場所は社宅裏手の森だ。カガリさんがアルターホールだった頃、支配していたエリアだ。
裏手の森といっても範囲は広大で、調査日程は往復で五日を要する。
この森は”幻霧の森”と呼ばれている。かつて、アルターホールとして鎮座していたカガリさんにとっては、体の一部のような場所だ。
カガリさんと花太郎は、ユリハの研究室で、任務の概要を聞いた。アキラも研究室にいたけれど、ものすごい形相 (感情でいうと恐怖心)でPCに文字を打ち込んでいたから、いないことにした。
空中神殿カリントウに設置したカメラ&レーダーが”幻霧の森”の中心地点、アルターホールが以前鎮座していた場所の付近で、人型の影を観測。その人型の影が一瞬だけ、生物が発するものとは考えにくい高熱源反応を出した。
炎魔法の可能性も十分考えられたけど、熱反応がJOXAが掌握しているどの魔法にも該当しなかった。だけどユリハにはその熱反応に見覚えがあった。
「レールガンのプラズマ化した弾体に酷似しているわ」
今回の任務は、この未確認生物の調査である。
「UMAの調査か、ここに幽魔みたいのがいるけどな」
花太郎が滑ることがわかっている、つまらないダジャレを言った。
誰もツッコまなかった。頼みの綱のアキラも自分のことに手いっぱいでそれどころではなかった。

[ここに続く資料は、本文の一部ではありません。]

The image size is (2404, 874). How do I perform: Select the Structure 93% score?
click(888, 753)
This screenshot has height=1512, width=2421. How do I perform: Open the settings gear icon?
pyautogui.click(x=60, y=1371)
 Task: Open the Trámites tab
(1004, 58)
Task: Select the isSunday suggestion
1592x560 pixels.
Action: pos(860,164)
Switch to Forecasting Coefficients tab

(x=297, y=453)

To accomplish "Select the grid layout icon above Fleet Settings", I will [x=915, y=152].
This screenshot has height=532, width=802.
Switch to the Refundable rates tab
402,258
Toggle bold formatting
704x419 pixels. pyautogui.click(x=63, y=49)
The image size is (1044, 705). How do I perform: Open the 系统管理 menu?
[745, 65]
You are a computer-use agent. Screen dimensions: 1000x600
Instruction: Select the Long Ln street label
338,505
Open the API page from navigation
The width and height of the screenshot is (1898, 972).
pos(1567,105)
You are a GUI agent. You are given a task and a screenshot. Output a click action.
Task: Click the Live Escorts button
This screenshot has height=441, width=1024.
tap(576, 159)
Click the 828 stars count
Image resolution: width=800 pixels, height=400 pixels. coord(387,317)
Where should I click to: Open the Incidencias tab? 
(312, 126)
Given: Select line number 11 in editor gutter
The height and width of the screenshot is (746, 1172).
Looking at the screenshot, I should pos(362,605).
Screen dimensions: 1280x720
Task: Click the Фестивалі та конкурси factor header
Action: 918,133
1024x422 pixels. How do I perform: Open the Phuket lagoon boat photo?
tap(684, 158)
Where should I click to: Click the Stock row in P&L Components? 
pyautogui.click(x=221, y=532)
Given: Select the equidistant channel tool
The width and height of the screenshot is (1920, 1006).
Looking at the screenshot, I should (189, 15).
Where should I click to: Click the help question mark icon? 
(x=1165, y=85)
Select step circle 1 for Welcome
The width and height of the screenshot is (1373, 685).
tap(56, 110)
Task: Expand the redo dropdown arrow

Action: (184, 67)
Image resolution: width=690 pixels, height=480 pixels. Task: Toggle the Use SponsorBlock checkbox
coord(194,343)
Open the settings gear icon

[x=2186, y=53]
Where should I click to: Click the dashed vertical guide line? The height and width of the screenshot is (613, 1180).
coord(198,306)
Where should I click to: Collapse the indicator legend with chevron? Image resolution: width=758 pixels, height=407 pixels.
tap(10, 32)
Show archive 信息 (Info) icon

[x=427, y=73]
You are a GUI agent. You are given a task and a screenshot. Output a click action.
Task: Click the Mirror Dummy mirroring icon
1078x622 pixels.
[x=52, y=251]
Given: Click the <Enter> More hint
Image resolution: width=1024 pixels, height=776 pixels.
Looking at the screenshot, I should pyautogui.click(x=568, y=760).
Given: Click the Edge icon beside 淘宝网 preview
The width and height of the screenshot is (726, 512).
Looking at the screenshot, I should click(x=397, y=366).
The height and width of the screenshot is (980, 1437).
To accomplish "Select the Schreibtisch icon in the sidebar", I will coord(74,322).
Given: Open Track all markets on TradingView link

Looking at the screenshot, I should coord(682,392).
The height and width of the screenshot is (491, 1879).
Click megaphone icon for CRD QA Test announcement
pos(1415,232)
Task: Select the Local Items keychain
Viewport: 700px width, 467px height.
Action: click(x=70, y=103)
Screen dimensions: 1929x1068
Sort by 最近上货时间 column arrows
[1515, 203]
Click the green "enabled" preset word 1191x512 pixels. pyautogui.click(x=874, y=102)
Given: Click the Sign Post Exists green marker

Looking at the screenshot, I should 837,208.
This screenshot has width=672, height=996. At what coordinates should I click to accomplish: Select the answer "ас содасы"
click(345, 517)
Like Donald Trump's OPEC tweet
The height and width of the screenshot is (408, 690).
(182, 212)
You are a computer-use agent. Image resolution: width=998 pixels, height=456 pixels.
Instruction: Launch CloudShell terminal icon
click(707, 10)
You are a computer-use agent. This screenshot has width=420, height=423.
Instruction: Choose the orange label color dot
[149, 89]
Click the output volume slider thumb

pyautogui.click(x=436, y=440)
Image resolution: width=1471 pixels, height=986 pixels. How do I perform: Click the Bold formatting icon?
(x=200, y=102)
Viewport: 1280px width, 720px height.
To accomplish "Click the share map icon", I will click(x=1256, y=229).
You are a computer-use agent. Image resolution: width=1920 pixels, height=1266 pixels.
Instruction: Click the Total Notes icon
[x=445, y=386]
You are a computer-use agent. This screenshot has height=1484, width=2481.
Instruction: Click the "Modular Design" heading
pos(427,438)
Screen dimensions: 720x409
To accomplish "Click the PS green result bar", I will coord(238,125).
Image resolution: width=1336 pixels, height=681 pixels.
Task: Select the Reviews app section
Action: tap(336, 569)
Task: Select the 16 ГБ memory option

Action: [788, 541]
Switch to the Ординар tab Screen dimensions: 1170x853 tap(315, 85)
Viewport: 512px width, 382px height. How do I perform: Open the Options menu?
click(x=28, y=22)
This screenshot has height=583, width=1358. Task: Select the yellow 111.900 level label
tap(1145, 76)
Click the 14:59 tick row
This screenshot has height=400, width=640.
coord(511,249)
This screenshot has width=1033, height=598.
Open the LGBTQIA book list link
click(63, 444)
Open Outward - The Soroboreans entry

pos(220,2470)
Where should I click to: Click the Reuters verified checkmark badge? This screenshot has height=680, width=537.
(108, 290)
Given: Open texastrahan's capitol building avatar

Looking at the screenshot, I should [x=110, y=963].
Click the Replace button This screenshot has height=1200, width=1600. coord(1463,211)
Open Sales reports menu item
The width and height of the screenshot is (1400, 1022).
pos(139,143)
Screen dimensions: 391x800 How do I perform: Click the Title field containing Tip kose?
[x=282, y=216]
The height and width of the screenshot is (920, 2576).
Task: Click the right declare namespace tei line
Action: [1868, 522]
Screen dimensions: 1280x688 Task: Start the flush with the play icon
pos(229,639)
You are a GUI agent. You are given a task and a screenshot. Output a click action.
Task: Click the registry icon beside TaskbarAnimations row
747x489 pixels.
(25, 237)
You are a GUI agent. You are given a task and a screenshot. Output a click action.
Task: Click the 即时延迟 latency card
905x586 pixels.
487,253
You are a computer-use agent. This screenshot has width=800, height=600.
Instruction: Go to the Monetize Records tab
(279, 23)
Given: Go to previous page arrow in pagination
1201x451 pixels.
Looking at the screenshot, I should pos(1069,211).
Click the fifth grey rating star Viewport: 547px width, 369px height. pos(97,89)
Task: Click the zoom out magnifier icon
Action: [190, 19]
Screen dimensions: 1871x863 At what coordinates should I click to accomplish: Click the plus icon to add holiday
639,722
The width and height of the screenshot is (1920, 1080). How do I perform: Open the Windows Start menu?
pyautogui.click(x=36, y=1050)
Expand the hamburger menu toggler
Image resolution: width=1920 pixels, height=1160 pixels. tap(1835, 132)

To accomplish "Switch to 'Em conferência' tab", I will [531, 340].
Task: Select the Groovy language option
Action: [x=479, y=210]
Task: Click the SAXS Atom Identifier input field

そして花太郎は任務から外された。決して寒いギャグを言ったからではなく、カガリさんの判断で「実戦を行うには時期尚早、もう少し知識と訓練を積んでから」ということだった。
「わかったわ、いつもの二人に要請をかけるわね?」
「うん、頼むよユリっち」
どうやらカガリさんの再構築以降も、幻霧の森の調査は何度か行われているらしい。カガリさんには気心の知れた仲間がいるようだ。
もしかしてエルフのきのこフレンドのことだろうか? そういえばカガリさん、非番の時は(花太郎がカイド達に絞られている姿をしばらく眺めた後に)友達ときのこ散策をするのが日課だと言っていた。
思い出した。「そのきのこ探索コースの一つが社宅裏の幻霧の森なんだよ」って、前にカガリさんが言っていた。
……この調査は本当に命がけなのだろうか、などと一瞬疑問がよぎったけれど、僕がいた砂漠も、オオアゴカゲロウやスナノヅチみたいな巨大生物は砂漠の中心近くに生息していて、端っこの方にはいなかったなぁ、って事を思い出してちょっぴりノスタルジィに浸ってみた。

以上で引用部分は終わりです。